**DATA IN THIS EXERCISE**
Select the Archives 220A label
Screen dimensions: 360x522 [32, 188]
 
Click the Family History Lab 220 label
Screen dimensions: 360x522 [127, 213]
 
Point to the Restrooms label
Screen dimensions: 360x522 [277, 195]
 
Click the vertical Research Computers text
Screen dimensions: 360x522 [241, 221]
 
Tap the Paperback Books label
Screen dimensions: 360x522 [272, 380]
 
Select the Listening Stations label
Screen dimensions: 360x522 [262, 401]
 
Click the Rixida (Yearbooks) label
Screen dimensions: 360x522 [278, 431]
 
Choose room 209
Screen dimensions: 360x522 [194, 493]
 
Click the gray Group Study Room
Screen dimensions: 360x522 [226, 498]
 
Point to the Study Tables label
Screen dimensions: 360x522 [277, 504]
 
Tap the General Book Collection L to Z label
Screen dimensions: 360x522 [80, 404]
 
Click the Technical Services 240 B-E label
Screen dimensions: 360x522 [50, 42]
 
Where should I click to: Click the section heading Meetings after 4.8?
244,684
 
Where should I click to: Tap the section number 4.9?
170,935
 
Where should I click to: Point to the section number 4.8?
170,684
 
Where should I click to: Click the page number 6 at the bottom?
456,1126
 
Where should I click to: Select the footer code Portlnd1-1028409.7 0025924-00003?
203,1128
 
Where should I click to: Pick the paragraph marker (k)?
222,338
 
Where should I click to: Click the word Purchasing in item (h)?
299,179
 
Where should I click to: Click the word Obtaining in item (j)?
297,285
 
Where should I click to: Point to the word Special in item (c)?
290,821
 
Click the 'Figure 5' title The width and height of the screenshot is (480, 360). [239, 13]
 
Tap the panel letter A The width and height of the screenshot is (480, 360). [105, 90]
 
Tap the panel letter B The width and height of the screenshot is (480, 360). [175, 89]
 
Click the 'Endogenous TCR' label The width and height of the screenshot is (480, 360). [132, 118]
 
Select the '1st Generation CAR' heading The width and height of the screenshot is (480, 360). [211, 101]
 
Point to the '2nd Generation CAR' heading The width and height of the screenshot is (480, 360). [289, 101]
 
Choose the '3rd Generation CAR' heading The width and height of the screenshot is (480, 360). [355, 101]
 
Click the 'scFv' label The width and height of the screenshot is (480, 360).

**REQUIRED WORK**
Rewrite the material from the line containing "Where should I click to: Point to the word" through the line containing "Select the '1st", both included, with "Tap" replaced by "Press" and nothing else changed.

**FULL ANSWER**
Where should I click to: Point to the word Special in item (c)?
290,821
 
Click the 'Figure 5' title The width and height of the screenshot is (480, 360). [239, 13]
 
Press the panel letter A The width and height of the screenshot is (480, 360). [105, 90]
 
Press the panel letter B The width and height of the screenshot is (480, 360). [175, 89]
 
Click the 'Endogenous TCR' label The width and height of the screenshot is (480, 360). [132, 118]
 
Select the '1st Generation CAR' heading The width and height of the screenshot is (480, 360). [211, 101]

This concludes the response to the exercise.